→ What the task asks:
Your task is to repeat exactly the lines below between the line holding "How do I perform: Click circular" and the line holding "You are a computer-use agent. Screen", inclusive, and only those.

Task input below:

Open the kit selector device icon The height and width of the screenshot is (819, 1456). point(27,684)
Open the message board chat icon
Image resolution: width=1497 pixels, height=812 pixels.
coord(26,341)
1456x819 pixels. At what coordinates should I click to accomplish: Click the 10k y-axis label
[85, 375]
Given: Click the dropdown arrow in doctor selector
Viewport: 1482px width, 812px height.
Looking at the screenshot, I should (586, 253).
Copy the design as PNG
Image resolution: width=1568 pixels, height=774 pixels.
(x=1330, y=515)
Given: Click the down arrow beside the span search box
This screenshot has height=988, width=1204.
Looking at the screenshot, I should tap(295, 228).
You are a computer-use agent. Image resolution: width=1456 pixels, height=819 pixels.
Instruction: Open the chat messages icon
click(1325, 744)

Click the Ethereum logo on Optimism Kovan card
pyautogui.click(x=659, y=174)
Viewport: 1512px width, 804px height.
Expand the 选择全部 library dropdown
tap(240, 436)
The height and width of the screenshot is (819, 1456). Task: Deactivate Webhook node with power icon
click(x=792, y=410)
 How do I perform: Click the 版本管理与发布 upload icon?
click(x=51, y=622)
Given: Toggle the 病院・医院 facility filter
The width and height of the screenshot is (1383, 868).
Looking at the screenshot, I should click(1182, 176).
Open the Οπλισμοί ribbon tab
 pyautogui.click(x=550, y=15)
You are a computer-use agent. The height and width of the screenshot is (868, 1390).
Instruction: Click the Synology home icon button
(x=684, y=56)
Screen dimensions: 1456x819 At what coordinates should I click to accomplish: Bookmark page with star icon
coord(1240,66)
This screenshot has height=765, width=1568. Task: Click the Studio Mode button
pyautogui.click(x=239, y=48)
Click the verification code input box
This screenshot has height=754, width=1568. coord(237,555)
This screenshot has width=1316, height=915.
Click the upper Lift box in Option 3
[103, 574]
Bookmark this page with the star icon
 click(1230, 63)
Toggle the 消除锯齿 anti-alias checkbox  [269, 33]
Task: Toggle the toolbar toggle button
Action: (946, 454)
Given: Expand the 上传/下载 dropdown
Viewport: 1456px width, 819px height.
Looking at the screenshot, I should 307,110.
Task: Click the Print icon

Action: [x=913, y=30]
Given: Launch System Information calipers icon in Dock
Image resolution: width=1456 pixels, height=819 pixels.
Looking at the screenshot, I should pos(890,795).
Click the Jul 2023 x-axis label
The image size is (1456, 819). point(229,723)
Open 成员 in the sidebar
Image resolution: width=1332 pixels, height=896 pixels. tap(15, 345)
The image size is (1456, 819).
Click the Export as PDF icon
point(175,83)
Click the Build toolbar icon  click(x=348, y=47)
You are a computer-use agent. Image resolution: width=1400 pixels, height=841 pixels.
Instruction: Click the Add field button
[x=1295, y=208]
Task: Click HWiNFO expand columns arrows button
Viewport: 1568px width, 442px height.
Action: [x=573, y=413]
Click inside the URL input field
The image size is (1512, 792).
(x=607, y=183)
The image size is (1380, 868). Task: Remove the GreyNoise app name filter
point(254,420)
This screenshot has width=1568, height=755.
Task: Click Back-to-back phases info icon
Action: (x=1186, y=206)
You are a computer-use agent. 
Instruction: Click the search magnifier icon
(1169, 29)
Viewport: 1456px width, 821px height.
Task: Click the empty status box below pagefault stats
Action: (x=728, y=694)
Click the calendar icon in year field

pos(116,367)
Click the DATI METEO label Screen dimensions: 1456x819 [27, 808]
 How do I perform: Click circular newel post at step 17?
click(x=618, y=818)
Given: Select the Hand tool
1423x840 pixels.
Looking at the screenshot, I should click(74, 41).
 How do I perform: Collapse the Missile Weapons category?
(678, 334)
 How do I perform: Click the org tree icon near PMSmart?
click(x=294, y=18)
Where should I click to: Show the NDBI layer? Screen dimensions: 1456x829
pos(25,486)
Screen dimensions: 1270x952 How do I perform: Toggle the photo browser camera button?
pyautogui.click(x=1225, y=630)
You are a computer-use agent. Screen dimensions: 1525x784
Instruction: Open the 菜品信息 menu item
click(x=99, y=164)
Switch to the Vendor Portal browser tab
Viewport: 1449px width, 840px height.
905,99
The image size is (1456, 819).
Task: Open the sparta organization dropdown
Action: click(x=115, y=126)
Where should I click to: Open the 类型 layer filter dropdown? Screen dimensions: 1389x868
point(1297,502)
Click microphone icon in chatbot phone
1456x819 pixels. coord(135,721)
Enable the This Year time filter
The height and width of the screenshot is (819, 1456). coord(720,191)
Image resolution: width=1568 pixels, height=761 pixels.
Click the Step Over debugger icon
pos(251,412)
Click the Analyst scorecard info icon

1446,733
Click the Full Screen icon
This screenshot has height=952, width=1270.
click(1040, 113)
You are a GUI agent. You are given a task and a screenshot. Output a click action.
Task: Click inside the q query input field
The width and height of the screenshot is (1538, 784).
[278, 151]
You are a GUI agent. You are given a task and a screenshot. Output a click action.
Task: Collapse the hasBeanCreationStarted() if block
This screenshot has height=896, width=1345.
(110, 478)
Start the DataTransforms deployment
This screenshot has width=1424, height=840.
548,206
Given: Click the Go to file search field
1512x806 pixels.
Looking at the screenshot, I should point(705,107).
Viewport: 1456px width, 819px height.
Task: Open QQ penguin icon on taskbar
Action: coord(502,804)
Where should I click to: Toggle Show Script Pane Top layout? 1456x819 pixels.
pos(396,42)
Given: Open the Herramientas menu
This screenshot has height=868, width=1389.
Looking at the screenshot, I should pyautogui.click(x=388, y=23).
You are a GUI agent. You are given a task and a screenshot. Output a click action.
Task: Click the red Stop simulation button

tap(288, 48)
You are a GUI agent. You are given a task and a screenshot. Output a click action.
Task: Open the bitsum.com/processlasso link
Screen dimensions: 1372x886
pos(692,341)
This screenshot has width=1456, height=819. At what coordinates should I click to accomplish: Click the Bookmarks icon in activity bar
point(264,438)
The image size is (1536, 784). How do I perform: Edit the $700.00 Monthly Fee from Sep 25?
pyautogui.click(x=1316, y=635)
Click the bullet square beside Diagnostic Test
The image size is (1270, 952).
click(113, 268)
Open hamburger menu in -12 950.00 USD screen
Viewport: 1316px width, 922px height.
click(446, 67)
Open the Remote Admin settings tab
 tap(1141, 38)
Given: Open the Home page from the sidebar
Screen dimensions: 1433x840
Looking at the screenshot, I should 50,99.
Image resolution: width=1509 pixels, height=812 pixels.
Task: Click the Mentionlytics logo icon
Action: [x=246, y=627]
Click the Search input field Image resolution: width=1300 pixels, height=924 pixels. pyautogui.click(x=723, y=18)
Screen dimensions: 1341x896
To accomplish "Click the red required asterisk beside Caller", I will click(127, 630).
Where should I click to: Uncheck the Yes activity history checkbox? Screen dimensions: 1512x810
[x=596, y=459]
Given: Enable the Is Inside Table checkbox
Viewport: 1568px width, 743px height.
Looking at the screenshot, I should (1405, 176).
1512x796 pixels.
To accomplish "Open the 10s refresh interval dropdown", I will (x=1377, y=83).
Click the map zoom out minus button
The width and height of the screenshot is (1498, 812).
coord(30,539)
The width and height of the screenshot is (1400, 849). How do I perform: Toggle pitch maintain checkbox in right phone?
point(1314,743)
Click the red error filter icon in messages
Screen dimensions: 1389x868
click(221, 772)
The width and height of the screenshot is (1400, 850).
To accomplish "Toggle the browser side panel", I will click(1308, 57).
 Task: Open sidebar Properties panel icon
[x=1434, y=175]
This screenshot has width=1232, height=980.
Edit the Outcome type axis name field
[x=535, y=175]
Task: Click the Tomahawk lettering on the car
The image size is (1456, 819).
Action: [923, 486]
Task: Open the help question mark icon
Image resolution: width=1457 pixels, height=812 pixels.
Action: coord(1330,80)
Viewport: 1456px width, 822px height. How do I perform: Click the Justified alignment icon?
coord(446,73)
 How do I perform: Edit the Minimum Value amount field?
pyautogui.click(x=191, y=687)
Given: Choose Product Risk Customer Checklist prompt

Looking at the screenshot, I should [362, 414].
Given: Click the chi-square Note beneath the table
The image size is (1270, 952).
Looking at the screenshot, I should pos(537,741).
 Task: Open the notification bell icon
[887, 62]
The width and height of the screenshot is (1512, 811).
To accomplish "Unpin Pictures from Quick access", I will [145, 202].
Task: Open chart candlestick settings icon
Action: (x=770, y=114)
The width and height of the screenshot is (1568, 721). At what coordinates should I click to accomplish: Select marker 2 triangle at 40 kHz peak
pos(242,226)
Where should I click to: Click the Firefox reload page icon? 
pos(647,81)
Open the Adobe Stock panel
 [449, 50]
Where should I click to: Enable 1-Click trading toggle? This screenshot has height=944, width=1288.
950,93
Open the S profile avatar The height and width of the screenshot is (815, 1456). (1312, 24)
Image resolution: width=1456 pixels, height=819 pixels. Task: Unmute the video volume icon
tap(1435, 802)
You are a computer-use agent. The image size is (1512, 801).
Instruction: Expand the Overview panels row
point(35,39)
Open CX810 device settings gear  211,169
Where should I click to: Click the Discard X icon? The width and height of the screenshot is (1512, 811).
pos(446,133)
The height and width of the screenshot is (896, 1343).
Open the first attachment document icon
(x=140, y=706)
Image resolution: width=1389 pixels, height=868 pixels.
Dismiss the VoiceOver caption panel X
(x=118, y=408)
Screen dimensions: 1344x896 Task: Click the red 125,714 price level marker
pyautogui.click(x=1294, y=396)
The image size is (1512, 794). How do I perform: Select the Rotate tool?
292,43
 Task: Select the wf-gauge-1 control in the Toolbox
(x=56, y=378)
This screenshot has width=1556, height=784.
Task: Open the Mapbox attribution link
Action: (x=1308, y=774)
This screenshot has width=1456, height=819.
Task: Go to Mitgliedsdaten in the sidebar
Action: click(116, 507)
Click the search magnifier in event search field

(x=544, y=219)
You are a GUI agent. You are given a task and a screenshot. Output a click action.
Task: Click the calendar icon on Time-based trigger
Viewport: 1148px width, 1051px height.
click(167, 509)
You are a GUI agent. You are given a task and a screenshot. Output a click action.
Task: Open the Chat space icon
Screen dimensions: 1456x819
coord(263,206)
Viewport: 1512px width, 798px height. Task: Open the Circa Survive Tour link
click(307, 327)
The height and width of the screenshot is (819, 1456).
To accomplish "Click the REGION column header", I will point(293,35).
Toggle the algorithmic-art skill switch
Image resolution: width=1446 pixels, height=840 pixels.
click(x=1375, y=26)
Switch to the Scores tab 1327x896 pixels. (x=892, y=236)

End of Task input.

→ Task output:
 How do I perform: Click circular newel post at step 17?
click(x=618, y=818)
Given: Select the Hand tool
1423x840 pixels.
Looking at the screenshot, I should click(74, 41).
 How do I perform: Collapse the Missile Weapons category?
(678, 334)
 How do I perform: Click the org tree icon near PMSmart?
click(x=294, y=18)
Where should I click to: Show the NDBI layer? Screen dimensions: 1456x829
pos(25,486)
Screen dimensions: 1270x952 How do I perform: Toggle the photo browser camera button?
pyautogui.click(x=1225, y=630)
You are a computer-use agent. Screen dimensions: 1525x784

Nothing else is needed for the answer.